Clothes at Club & Country are modern but not edgy and are reasonably priced. There are crisp cotton tees, cushy cashmere sweaters, smart tailored jackets and a great selection of premium denim -- more forgiving models that feature higher rises for ease of fit. Throwback services like packing and closet organization are still offered. But Smith says the secret to the store’s success and longevity is, “We’re honest. We tell our customers the truth about how something looks and they trust us.”
The Student Body Boutique
The Student Body Boutique, Hillwood Commons, LIU Post, Brookville; 516-299-3761. You don’t have to be a college student to visit this store, set on the second floor of Hillwood Commons, the student community center at LIU Post. And don’t expect to find a bunch of standard college logo duds here, either.

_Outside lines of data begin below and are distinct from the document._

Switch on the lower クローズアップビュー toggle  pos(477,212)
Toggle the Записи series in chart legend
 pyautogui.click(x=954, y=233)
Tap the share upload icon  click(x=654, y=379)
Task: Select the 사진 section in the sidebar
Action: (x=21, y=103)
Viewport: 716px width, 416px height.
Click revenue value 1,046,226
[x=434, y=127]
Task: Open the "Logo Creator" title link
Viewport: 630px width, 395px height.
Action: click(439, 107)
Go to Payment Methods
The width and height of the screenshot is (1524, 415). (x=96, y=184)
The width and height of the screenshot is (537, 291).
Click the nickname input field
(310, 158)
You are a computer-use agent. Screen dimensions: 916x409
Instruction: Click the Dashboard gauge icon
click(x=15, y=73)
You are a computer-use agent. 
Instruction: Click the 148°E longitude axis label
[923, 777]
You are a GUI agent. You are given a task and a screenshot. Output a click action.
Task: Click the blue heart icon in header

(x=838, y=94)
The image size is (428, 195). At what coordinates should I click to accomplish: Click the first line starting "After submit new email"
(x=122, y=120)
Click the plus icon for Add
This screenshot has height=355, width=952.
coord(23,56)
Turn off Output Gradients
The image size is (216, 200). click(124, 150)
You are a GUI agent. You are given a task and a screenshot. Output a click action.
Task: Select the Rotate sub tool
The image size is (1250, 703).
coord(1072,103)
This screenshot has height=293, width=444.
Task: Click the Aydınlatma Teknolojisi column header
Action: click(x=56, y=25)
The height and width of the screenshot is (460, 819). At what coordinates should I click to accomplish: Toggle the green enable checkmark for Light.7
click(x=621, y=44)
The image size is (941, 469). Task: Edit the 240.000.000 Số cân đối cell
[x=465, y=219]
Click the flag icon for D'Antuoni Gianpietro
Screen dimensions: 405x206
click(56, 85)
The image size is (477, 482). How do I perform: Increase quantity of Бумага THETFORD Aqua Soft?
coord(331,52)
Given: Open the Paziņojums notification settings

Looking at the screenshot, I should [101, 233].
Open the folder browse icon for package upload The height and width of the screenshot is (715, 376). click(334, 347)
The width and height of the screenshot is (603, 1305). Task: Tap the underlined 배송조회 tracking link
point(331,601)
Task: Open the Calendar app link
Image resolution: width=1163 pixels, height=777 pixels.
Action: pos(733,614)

This sunny, well-merchandised clothing and jewelry boutique with goods curated from all over the country is run, managed and operated by LIU students with a focus on the school’s fashion-merchandising majors.
LIU Post students have stocked the store with well-priced and trend-worthy yoga pants, lightweight layering tees, makeup bags, jean jackets, an excellent selection of costume jewelry and roomy fringed pocketbooks. There’s even a small menswear section. The clever, cute mix runs from $2.99 to $85 and a portion of profits go to student scholarships.
Learn by doing
Cherie Serota, a fashion-merchandising professor who mentors the students, compares the shop to a “laboratory.” Students, she says, attend trade shows, do the buying and create a business plan as a final project. “This is all about experiential learning,” she says. Definitely worth a trip and, while you’re at it, bring along your tweens and teens to get a taste of that cool college vibe.
V & A Jewelers
V & A Jewelers, Room G, The Waterfront at Roslyn, 55 Lumber Rd., Roslyn; 516-621-1854. This funky building is set beneath the Roslyn Viaduct houses along with other businesses including a gym, ballroom dance studio, hairdresser and a hip party space, along with — surprise — a watchmaker. Vahram “Walter” Minassian, 71, who has occupied his tiny space here for just a few months, is an old-school watchmaker who learned his craft in Bulgaria and brought his skills to this country 48 years ago. For more than 25 years, Minassian served his customers from a boxy kiosk set in the middle of a parking lot at Green Cove Plaza in Greenvale (near a bagel store and a body-waxing studio).
Minassian has served the watch needs of many families for generations. “Some of my clients were little children when I met them. Now they’re married and have little children of their own,” he says. He generates business only by word-of-mouth and fixes everything from Timex to Rolex at reasonable prices. He’ll do just about anything when it comes to watches, from replacing a battery ($10-$25) to overhauling an entire timepiece, which could run up to $1,000 or more.